With her good hand, she grabbed the flask from him and drained the contents, before handing it back. "As I say, I can get him back. He wouldn't be the first prisoner I've helped to spring from there."

Hondo knew that she'd been part of Cad Bane's team in that whole Ziro the Hutt affair. However, he doubted Bane would be interested in any ploy to spring Fett the Younger. Jango and Bane had never been able to tolerate each other's company, even when it would have been mutually beneficial.

No point debating the matter here and now though; or indeed, at any point on the future. Aurra would, as always, do whatever Aurra wanted to do; and the only sane course of action would be to get out of the way until the dust had settled. Hondo, despite being happily embroiled in a life of piracy, tried to take reasonably sane courses of action these days, he really did. And, as much as he might want his late friend's son to be released from the Coruscant Hellhole, he knew that breaking into a maximum security prison in the heart of the Republic's capital in an attempt to free him wasn't anything any sentient being with an ounce of sense would try.

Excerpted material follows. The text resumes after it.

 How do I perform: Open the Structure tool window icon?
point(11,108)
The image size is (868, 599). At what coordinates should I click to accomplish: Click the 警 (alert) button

"You don't think I can do it, do you?" she said, sounding at once more woozy than indignant. He wasn't sure if it was the bust leg, the broken arm, the second degree burns, the exhaustion, the half-flask of hard liquor she'd just downed or some combination thereof, but he suspected that it would be wise to get her back to base before she completely lost all lucidity.

"I think that you need medical attention," he replied, trying to coax her in the direction of the speeder bike.

For a few seconds it seemed as though she would try to resist, opting instead to stare out at the crippled form of Slave 1. Then, suddenly relenting, she made a noise that was half-way between a grunt and a sigh, let her head slump onto his shoulder and allowed herself to be led away from the wreck. "D'you think it's salvageable?"

"The ship?"

She made a noise of assent.

"Probably. The cockpit and anterior weapons systems will have to be completely replaced, but I think that it can be repaired."

"Mmm good." She gave a groggy half-smile and kissed his neck.

He thought it perhaps best not to mention that, when Slave 1 had been suitably refitted, he had absolutely no intention of giving it back to her. Pleased as he was that she'd survived, he wasn't about to let her leave Florrum without extracting some kind of recompense for the phenomenal amount of damage she'd managed to cause. However, once done up, that classic Firespray of Jango's would, he thought, just about cover it.